▸ **OBJECTIVE**: Please read the blog post below and say who sponsored the Edinburgh hackday with lunch.

▸ **PASSAGE PROVIDED**:
[ptsefton.com] | [CV & Bio]

We are not dinosaurs


This post by Peter Sefton is licensed under a Creative Commons CC by license

My recent trip to Europe started with the week-long Open Repositories 2014 and ended with the one day Disruption in the Publishing Industry: Digital, Analytics & the Future in Edinburgh. I suggested to my colleague Peter Murray-Rust and others interested in scholarly publishing tech in general that we hold a technical meetup the day before the publishing meeting. After some back and forth in email PMR took the lead and came up with an event Hackday 2014-06-19 in Edinburgh - a radically new approach to Scholarly Communication in the Digital Enlightenment . Cameron Neylon of PLOS could not attend but sponsored the event with lunch and Mark Macgillivray of Cottage Labs / University of Edinburgh found us a nice room in the Informatics Forum.

PMR has a prestigious Shuttleworth fellowship to create the ContentMine .

Content mining uses machines to automatically extract and interpret content from the literature. This requires several steps (for which we are gathering and opening the technology):

My main interest in this is from the point of view of authoring tools. PMR and team are showing how using heroic coding efforts they can pull apart PDF files, extract text and diagrams and work out how to parse common types of chart and graph and turn them into meaningful machine-readable stuff, such as parsing drawings of molecules into Chemical Markup Language. These processes are painful, and in the current century should not be needed at all. Why don't we have research and authoring tools that make all this laborious extraction unnecessary? I'll come back to that below.

▸ **DATASET CONTENT**:
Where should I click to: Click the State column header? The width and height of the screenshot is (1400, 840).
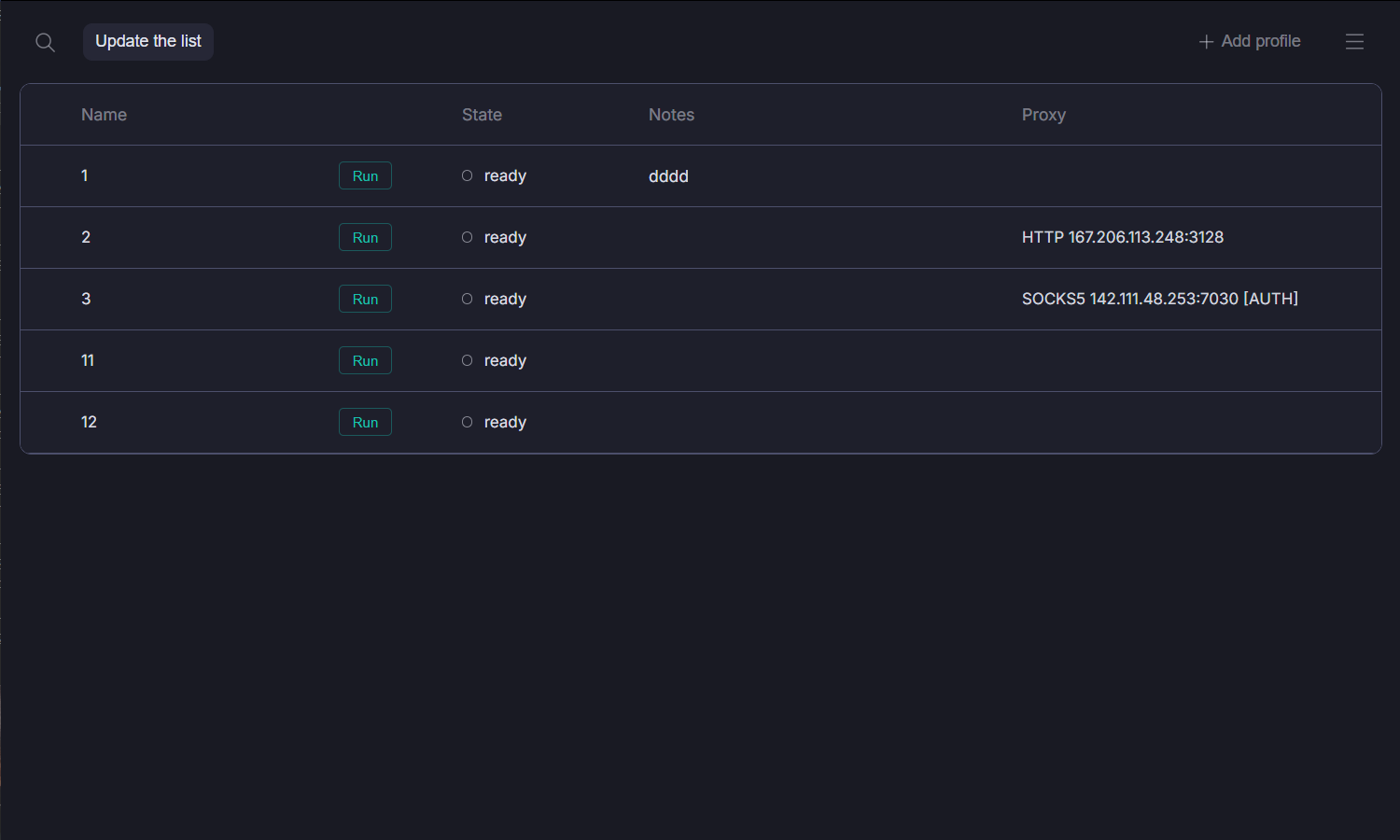(482, 115)
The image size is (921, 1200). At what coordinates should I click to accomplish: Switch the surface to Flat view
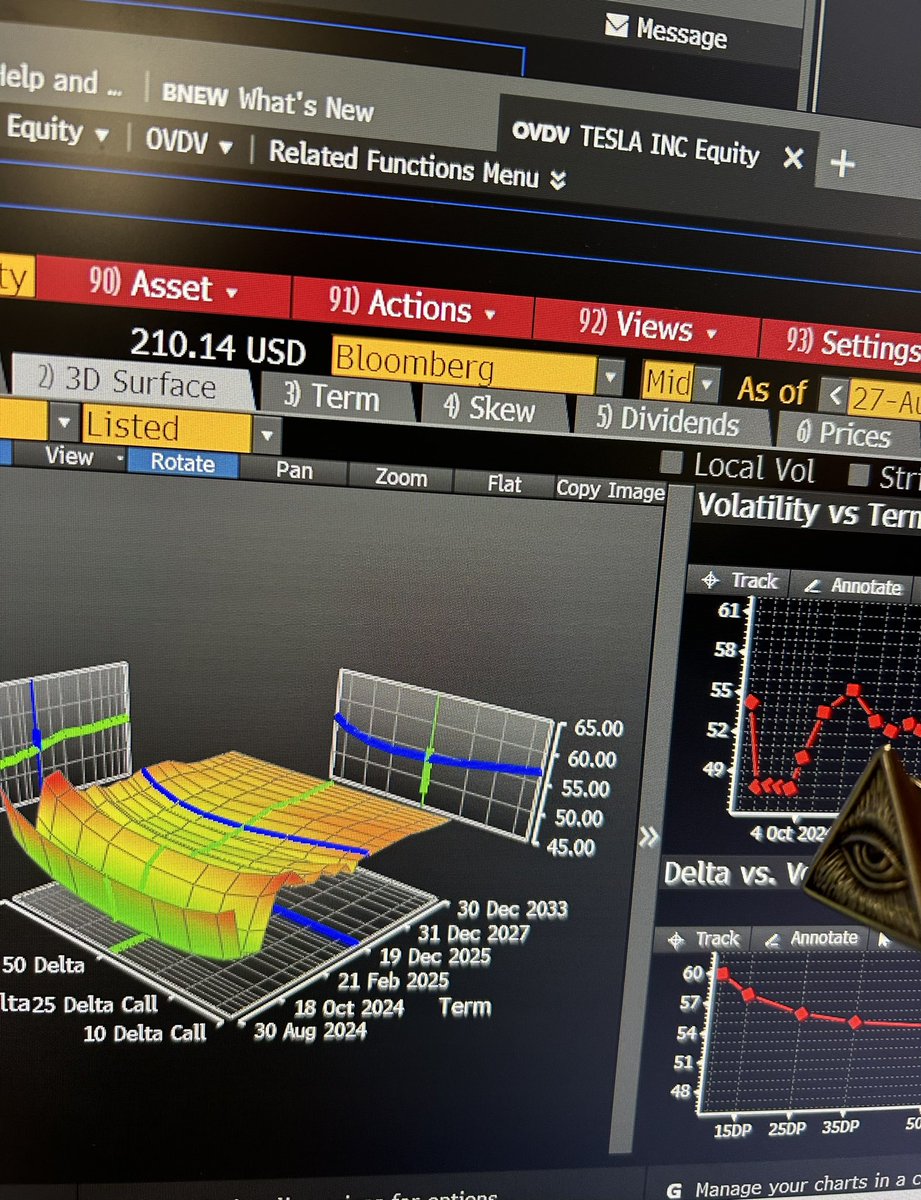click(503, 483)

▸ **THE SOLUTION**: Cameron Neylon of PLOS